Detractors say the proposed changes are unduly harsh. Some fear that the real objective is to aggressively ratchet down or eliminate social welfare spending.

And governors can envision themselves holding the empty bag: The money will be shifted to them, so they will be asked to answer for any damage down the road.

A new entitlement

As a result they are asking -- even as they attempt to escape the regulatory web -- for a new form of state entitlement: a guarantee of steady funding. At the same time, they wish to avoid a federal demand for "maintenance of effort," a continuation of state spending at the same level in any given program.

More flexibility, they argue, will lead to greater efficiency and savings. Hence, Mr. Glendening's willingness to trade dollars for authority to try new approaches not now permitted under federal regulations. Mr. Glendening would like to experiment with removing the so-called "man-in-the-house" prohibition now a part the welfare system. That rule can split families attempting to qualify for benefits. He would also use federal dollars to subsidize wages for those marginally employable persons who cannot find work. Moves of this sort are not permissible now without hard-to-get federal waivers.

The reasons for national standards, though, are not difficult to find.

In New York City, when the state proposed to cut welfare allowances, Mayor Rudolph Guliani suggested an even deeper cut, apparently hoping to drive the poor away. Some went to work, some left for a better deal elsewhere, some disappeared.

Such a state of negative competition will occur, Mr. Glendening predicted, if the federal government does not maintain uniformity in some grant levels. Most states will use federal dollars well and look for better approaches.
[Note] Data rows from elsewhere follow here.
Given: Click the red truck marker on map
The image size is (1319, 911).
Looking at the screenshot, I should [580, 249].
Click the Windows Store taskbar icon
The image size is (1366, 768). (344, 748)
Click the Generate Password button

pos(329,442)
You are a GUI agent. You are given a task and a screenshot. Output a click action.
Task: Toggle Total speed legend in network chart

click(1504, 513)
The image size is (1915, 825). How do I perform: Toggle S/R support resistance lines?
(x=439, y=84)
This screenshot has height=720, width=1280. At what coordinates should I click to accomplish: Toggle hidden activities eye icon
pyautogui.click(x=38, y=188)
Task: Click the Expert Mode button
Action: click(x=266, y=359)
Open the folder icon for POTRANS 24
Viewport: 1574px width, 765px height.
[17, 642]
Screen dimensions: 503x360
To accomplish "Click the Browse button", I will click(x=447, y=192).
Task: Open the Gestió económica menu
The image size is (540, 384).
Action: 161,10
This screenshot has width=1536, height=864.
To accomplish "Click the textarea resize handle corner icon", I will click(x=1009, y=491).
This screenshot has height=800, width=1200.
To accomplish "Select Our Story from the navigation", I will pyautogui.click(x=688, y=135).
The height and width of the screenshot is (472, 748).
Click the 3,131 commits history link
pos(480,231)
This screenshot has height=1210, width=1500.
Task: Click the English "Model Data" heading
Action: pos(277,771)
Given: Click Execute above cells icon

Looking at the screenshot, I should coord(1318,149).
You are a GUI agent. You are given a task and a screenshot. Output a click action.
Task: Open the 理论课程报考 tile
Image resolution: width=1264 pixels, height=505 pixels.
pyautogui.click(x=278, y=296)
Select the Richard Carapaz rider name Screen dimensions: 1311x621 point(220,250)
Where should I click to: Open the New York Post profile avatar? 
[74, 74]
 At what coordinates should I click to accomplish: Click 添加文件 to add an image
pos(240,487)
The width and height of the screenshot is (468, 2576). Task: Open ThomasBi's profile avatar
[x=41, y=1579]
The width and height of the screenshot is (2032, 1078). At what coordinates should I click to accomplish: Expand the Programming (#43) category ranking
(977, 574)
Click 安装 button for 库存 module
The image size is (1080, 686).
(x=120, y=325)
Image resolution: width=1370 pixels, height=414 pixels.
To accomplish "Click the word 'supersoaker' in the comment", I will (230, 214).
But the federal government should intervene to assert the minimum nutrition standards if a state fails to perform adequately, he said.

Mr. Glendening and his colleagues are saying that the federal government will demonstrate how sincere it is when it decides what to do about training and day care for the women it wants off welfare. States have shown already that welfare-to-work programs can succeed if day care and training are provided. But the cost is significant. Government shows no inclination to pay it.

They also want to know who will harness the so-called "Medicaid Pac-Man," a voracious medical care insurance program for the poor made more expensive by federal coverage requirements. States currently spend about 22 percent of their budgets on education, but in two years Medicaid costs will be higher than that. It was Medicaid that broke whatever bond of trust that existed between Washington and the states.

One thing to try

Here's one proposed solution: Because the feds already handle Medicare, a program for the disabled and elderly who qualify for Social Security, wouldn't it be consistent for them to take over Medicaid, a federal-state program aimed at low income families with children, the elderly and the disabled?

Even more deeply seated fears among governors come with the drive to balance the federal budget by the year 2002 and the knowledge that an economic recession could come at any time. The gains might still outweigh the losses. Block grant flexibility attracts the governors' attention and offers them some hope for finding new approaches to welfare dependency.

"But getting from here to there," said Raymond C. Scheppach, executive director of the governors association, "will be hell."

C. Fraser Smith is a reporter for The Baltimore Sun.